### FRAGMENTO PROPORCIONADO:
====================

Invitaba a clase a escritores, directores, actores y críticos de cine (Revueltas nos obsequió, dedicado, un ejemplar de la primera edición de Los muros de agua). En la primera Cineteca Nacional (en Río Churubusco) nos enseñaba cine: proyectaban, por ejemplo, King Kong, y entre él y un crítico invitado (Pérez Turrent, De la Colina, Francisco Sánchez, Ayala Blanco) nos explicaban las técnicas del montaje. Gracias a su invitación asistí a la primera presentación de un libro en mi vida, su novela La princesa del Palacio de Hierro.

El entonces director del INBA, Juan José Bremer, lo invitó a la Dirección de Literatura, y llevó consigo a varios de sus alumnos, entre ellos yo: chavísimos, audaces, casi irresponsables. Consiguió establecer la Librería del Palacio, y organizó lecturas de obras primigenias y monumentales (Vargas Llosa, Cabrera Infante, Benedetti, Donoso), y los fastuosos cocteles que se hacían en las terrazas del Palacio se volvieron célebres: obsequiaban whisky, canapés de lujo, y salíamos borrachísimos, rodando por las alfombras. La obra mayor de Sainz en ese tiempo fue La Semana de Bellas Artes, que se insertaba cada miércoles en cuatro o cinco diarios de circulación nacional con un tiraje de 300 mil ejemplares, lo que hacía rabiar a los editores de sábado, del recién aparecido unomásuno: los pobres tiraban apenas 40 mil.

La Semana… tuvo un éxito notable los años que existió, por ahí circulaban grandes plumas nacionales y extranjeras, pintores de renombre y figuras del teatro, el cine, la fotografía, la música, la arquitectura, etcétera. Nos atrevíamos a publicar desnudos femeninos, textos llenos de palabrotas, de índole política adversa al gobierno, y por eso recibimos severas llamadas de atención de la Presidencia de la República, de Gobernación y de las buenas conciencias lambisconas. Y todo con la anuencia–complacencia de Gustavo. Pero debió irse a enseñar a una universidad estadunidense, y por eso Bremer nombró director del semanario a un oscuro personaje llamado Abraham Orozco, aunque no sabía ni de literatura ni de periodismo ni de nada. El pobre diablo publicó un texto infame que nosotros habíamos desechado donde se vituperaba ni más ni menos que a la esposa del presidente de la República. La respuesta fue definitiva: se clausuró La Semana de Bellas Artes, y el brillante Bremer fue cesado de la dirección general del INBA. Se le echó la culpa, en avalancha, a Gustavo Sainz, mas él no tuvo vela en el entierro, pues ya vivía en Estados Unidos, de donde no volvió salvo por sus esporádicas visitas.

====================

### TAREAS Y EJERCICIOS:
1. Responde estas preguntas con lo que dice el fragmento sobre Gustavo Sainz:
(a) ¿Qué novela de Sainz se presentó en la primera presentación de un libro a la que asistió quien narra?
(b) ¿Cuántos ejemplares tiraba La Semana de Bellas Artes cada miércoles?
(c) ¿A quién nombró Bremer director del semanario cuando Sainz se fue a Estados Unidos?
2. Retoma el fragmento sobre Gustavo Sainz y sigue escribiéndolo a partir de su última oración.

### CONTENIDO DEL LISTADO:
====================

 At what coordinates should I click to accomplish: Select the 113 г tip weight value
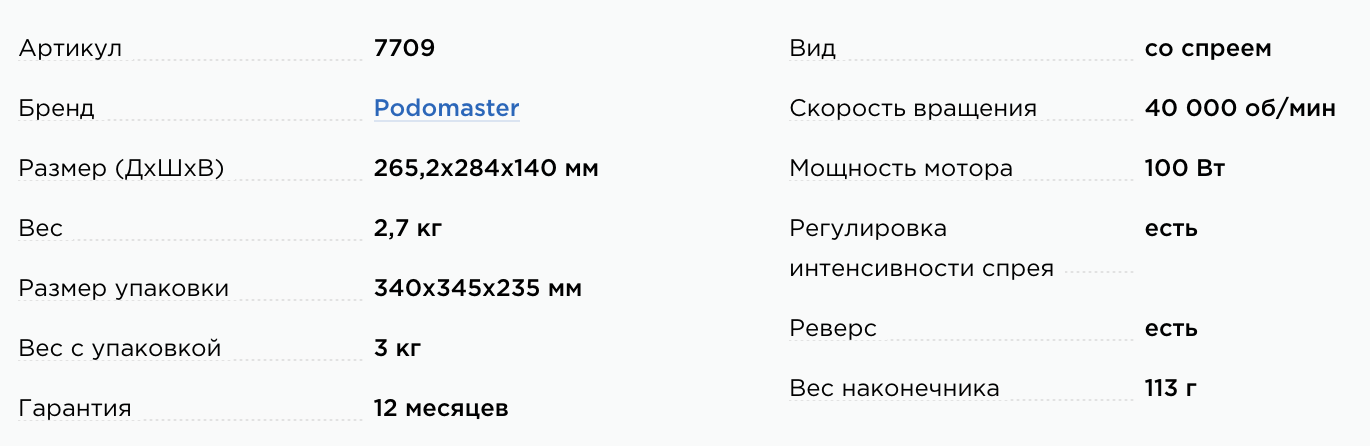(1171, 388)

====================

### RESPUESTAS:
1.
(a) La princesa del Palacio de Hierro.
(b) 300 mil ejemplares.
(c) A Abraham Orozco.

2.
La novelística de Sainz se divide claramente en dos líneas que clasifico arbitrariamente como sigue: las juveniles, frescas y deleitables, y las de madurez, signadas por la experimentación radical y por eso casi ilegibles. No ha habido en México mayor transgresor de las técnicas narrativas que Gustavo.

Su libro inicial, Gazapo, que junto con La tumba y De perfil, de José Agustín, y Pasto verde y El rey criollo, de Parménides García Saldaña, fue etiquetado por Margo Glantz como “literatura de la Onda” es un alarde técnico: el protagonista–narrador cuenta la historia y, a la vez, la graba (fue el primero en incorporar la grabadora en la narrativa mexicana; luego, escribiría la primera novela en computadora: Compadre Lobo; más tarde, haría por primera vez un libro sobre Internet y tecnologías adláteres: La novela virtual [1998]). Continuó su trabajo con Obsesivos días circulares, la agradecible, por divertida, La princesa del Palacio de Hierro y la erótica y llena de alcohol y violencia Compadre Lobo, aunque el autor nunca bebió ni fumó ni frecuentó burdeles.

De ahí en adelante, Sainz se entregó a la experimentación de manera furibunda. Novelas como Paseo en trapecio, Fantasmas aztecas, A la salud de la serpiente o Salto de tigre blanco son prácticamente ilegibles, aunque irreprochables en su manufactura. Una vez le dije: “Gustavo, con tanto experimento estás perdiendo lectores, ¿por qué no vuelves a escribir como antes?” Respondió: “¿Por qué mejor los lectores no aprenden a leer?” Y quizá su obra más delirante en este rubro sea La muchacha que tenía la culpa de todo, porque aquí no hay narrador, ni voces en primera, segunda o tercera persona, ni monólogos ni diálogos… La novela, de cien páginas, está hecha en base a interrogantes precisas: no hay respuestas, pero las inferimos en las preguntas ulteriores. Y sin embargo, al terminar de leer tenemos una historia redonda, estrujante. Un prodigio.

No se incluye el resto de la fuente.